Her ears she displayed like items taken from under the counter and put before a discerning customer in one of the town’s curio shops, but when he tried to test the depth of her eyes with his, her glance proved too slippery to hold; he picked it up and dropped it, retrieved it, dropped it again until it slid away and hid.

So they played the game of courtship, reaching, retreating, teasing, fleeing—how delicious the pretense of objective study, miraculous how it could eat up the hours. But as they eliminated the easily revealable and exhausted propriety, the unexamined portions of their anatomies exerted a more severely distilled potential, and once again the situation was driven to the same desperate pitch of the days when they sat forcing geometry.

Up the bones of the spine.

Stomach and belly button—

______


“Kiss me!” he pleaded.

“No,” she said, delighted and terrified.

She would hold herself ransom.

Oh, but she had never been able to stand suspense.

A fine drizzle spelled an ellipsis on the tin roof….

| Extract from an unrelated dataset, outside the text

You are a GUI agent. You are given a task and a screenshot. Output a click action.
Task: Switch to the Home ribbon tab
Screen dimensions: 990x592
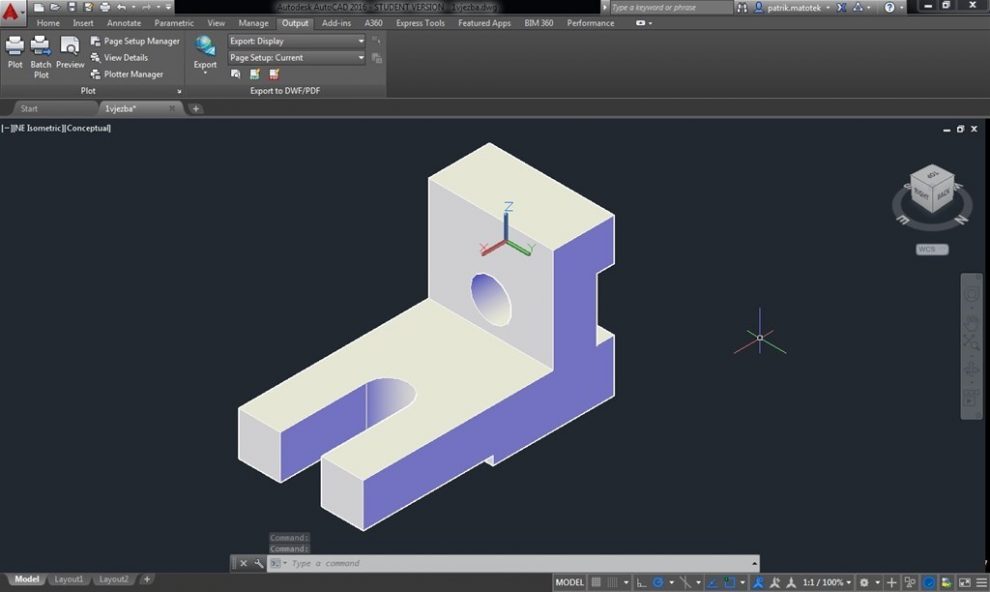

Moments clocked by precisely, and finally she couldn’t bear it—she closed her eyes and felt the terrified measure of his lips on hers, trying to match one shape with the other.

______


Just a week or two later, they were shameless as beggars, pleading for more.

“Nose?” He kissed it.

“Eyes?” Eyes.

“Ears?” Ears.

“Cheek?” Cheek.

“Fingers.” One, two, three, four, five.

“The other hand, please.” Ten kisses.

“Toes?”

They linked word, object, and affection in a recovery of childhood, a confirmation of wholeness, as at the beginning—

Arms legs heart—

All their parts, they reassured each other, were where they should be.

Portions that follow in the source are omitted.